> **BRANO DA LEGGERE**
Denante che è un pezzo d’uomo, buontempone e un po’ viveur, arriva con Alfred alla Bastide-Neuve: appena scorge il cadavere, lo abbraccia gridando: “Povero Auphan, mio grande amico! Chi ha potuto farti questo? Ah, se lo sapessi, passerebbe per le mie mani!”. Denante rimane alla Bastide-Neuve fino alla mezzanotte e il suo comportamento desta qualche sospetto.

Il signor Beauchamp, commissario di polizia di Gordes, ha inviato sul posto due gendarmi i quali riscontrano che l’assassino ha sparato facendo passare la canna del fucile attraverso uno dei larghi fori dello sconnesso portone della fattoria.

Le indagini si svolgono il giorno di Natale, quando arrivano da Apt il procuratore imperiale e il giudice istruttore. Il commissario Beauchamp non ha perso tempo: ha raccolto, oltre a pettegolezzi, precisi riscontri che indicano Denante come amante di Fortunée. Denante è stato controllato per tutta la giornata (tra l’altro ha ordinato la bara per “Adrien”!) e alla sera viene arrestato. Trascorre la notte con due gendarmi, si ferisce in un tentativo di suicidio, poi confessa. Ha ucciso “Adrien” per istigazione di Fortunée: mentre era appostato al portone, lei è uscita per incoraggiarlo con un bacio.

> **DETTAGLI DEL QUESITO**
Rispondi a queste domande sul brano:
1. Fino a che ora rimane Denante alla Bastide-Neuve?
2. Di quale località è commissario il signor Beauchamp?
3. Da dove arrivano il procuratore imperiale e il giudice istruttore?
Le righe qui sotto sono materiale a sé, distinto dal brano.

> **DATI GREZZI**
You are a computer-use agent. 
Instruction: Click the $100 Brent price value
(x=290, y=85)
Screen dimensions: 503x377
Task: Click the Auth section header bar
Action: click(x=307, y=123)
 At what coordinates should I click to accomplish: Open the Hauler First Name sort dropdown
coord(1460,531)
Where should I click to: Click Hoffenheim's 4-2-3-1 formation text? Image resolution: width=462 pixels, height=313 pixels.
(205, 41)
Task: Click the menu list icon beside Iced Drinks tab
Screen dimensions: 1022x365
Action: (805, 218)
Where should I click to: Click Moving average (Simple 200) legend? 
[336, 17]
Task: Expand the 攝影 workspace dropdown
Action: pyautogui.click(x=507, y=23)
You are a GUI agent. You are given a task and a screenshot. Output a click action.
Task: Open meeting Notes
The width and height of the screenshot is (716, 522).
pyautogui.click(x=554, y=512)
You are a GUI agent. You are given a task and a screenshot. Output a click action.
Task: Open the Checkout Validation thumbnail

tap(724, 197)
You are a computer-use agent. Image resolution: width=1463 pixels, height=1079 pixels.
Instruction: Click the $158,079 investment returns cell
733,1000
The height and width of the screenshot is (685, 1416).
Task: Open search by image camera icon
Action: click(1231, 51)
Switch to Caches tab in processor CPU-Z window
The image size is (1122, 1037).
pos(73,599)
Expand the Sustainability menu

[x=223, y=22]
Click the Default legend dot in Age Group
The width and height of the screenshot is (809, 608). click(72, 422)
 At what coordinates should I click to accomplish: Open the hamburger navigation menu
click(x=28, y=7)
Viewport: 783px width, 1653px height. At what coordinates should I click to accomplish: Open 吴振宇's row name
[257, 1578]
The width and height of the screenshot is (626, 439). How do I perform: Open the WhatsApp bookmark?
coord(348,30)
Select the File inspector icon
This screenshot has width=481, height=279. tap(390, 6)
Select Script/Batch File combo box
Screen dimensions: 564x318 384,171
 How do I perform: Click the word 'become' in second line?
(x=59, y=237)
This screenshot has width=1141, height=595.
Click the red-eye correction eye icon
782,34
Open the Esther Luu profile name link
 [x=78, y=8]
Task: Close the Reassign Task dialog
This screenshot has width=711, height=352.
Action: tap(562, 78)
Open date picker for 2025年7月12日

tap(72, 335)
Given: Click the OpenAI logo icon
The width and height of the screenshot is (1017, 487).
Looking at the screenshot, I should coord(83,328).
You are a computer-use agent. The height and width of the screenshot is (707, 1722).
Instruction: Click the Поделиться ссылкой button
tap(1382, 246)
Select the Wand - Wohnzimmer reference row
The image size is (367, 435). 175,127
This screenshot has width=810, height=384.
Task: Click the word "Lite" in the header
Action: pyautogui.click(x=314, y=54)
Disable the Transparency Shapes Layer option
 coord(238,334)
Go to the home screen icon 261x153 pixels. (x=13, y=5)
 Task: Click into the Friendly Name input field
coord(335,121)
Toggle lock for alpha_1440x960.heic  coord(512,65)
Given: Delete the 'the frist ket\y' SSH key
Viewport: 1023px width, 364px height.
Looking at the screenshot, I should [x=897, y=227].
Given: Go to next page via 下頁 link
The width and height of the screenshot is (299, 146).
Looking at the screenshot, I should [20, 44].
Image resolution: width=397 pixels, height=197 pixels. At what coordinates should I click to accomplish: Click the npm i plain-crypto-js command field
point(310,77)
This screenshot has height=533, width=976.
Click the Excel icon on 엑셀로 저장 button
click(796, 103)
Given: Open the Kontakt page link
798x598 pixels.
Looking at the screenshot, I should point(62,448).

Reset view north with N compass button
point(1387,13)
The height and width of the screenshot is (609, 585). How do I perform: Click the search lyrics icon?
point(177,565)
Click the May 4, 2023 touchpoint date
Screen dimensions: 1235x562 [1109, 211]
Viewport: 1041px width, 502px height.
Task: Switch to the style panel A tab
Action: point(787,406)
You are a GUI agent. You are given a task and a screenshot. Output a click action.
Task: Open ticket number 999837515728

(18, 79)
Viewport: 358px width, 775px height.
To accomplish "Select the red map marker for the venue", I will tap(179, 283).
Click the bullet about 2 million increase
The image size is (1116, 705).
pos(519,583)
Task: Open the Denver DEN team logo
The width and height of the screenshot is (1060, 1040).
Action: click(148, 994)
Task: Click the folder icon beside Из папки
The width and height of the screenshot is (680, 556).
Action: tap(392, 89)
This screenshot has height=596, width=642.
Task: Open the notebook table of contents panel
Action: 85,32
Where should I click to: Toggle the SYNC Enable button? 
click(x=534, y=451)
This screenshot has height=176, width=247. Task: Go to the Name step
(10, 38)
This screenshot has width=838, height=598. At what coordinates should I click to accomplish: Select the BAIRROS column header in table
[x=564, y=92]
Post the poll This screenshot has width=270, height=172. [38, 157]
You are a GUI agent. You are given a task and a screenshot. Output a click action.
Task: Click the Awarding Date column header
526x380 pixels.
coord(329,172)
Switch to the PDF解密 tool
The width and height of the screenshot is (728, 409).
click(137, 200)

> **RISULTATO**
1. Fino alla mezzanotte.
2. Di Gordes.
3. Da Apt.